STUDY TEXT:
********************

Triangle home prices rise but so do affordable-housing concerns

Michael Perchick Image
Thursday, January 28, 2021
Triangle remains hot real estate market
The Triangle housing market continues to heat up, as demand outpaces supply.

RALEIGH, N.C. (WTVD) -- The Triangle housing market continues to heat up as demand outpaces supply.

"Sometimes you could have to spend several thousand dollars over list price and that's tough. It's tough when you're at a lower price point, and you have to be financially-conscious to make a decision to spend that extra money. It makes an impact on your mortgage payment, and that's important to people," said Lili Ball, a Realtor with Allen Tate.

According to the Triangle MLS, the average sales price in the Triangle region in 2020 was $338,352, a 6.6% increase compared to 2019. Despite a slight dip in the number of new listings, closed sales were up 9%, leading to the average amount of time homes were on the market to drop from 32 days to 26 days.

"Especially for first time home-buyers, it's really hard to understand that you're going to have to pay over list price. So you might miss out on the first couple of houses you make an offer on," Ball said.

The lack of inventory, coupled with population growth and concerns over not enough new construction, are all playing a role in the increasing prices.

"We just have low inventory right now. And so that's causing the housing prices to steadily increase," Ball said.

Though the primary focus for buyers may often be Raleigh, the city's growth is also affecting surrounding communities.

********************

GIVEN RECORDS:

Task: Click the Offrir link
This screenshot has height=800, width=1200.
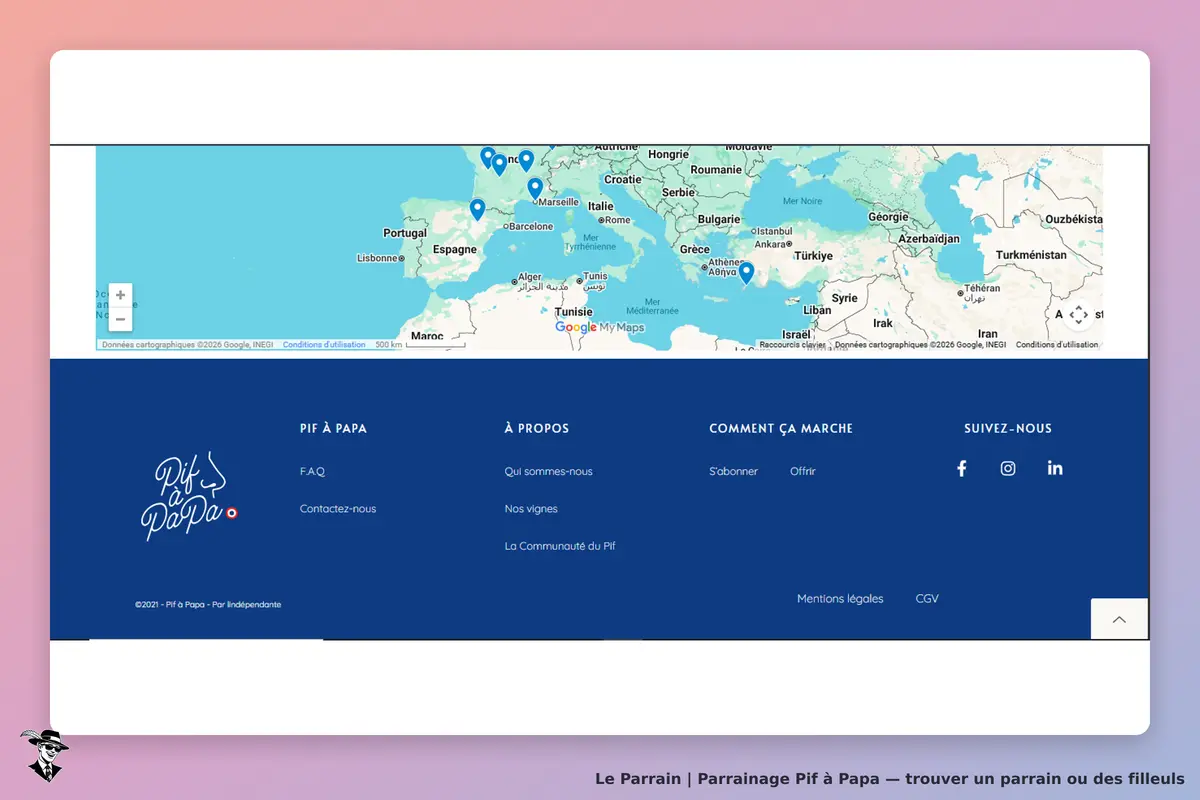Action: click(x=803, y=471)
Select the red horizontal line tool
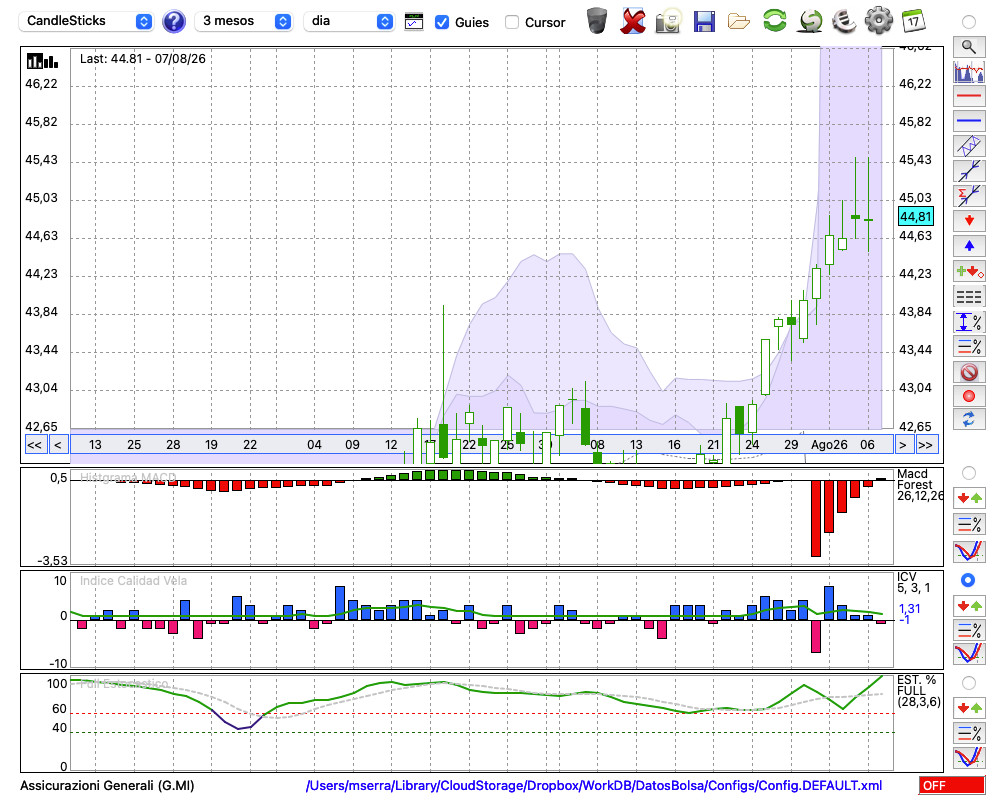The height and width of the screenshot is (800, 1000). tap(969, 96)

********************

TASK SET:
A: Write out the passage of the Triangle home prices article between "Triangle home prices" and "up as demand outpaces supply.", inclusive.
B: List the factors that the Triangle home prices article says are playing a role in the increasing prices.

ACTIVITY ANSWERS:
A:
Triangle home prices rise but so do affordable-housing concerns

Michael Perchick Image
Thursday, January 28, 2021
Triangle remains hot real estate market
The Triangle housing market continues to heat up, as demand outpaces supply.

RALEIGH, N.C. (WTVD) -- The Triangle housing market continues to heat up as demand outpaces supply.

B:
- The lack of inventory
- Population growth
- Concerns over not enough new construction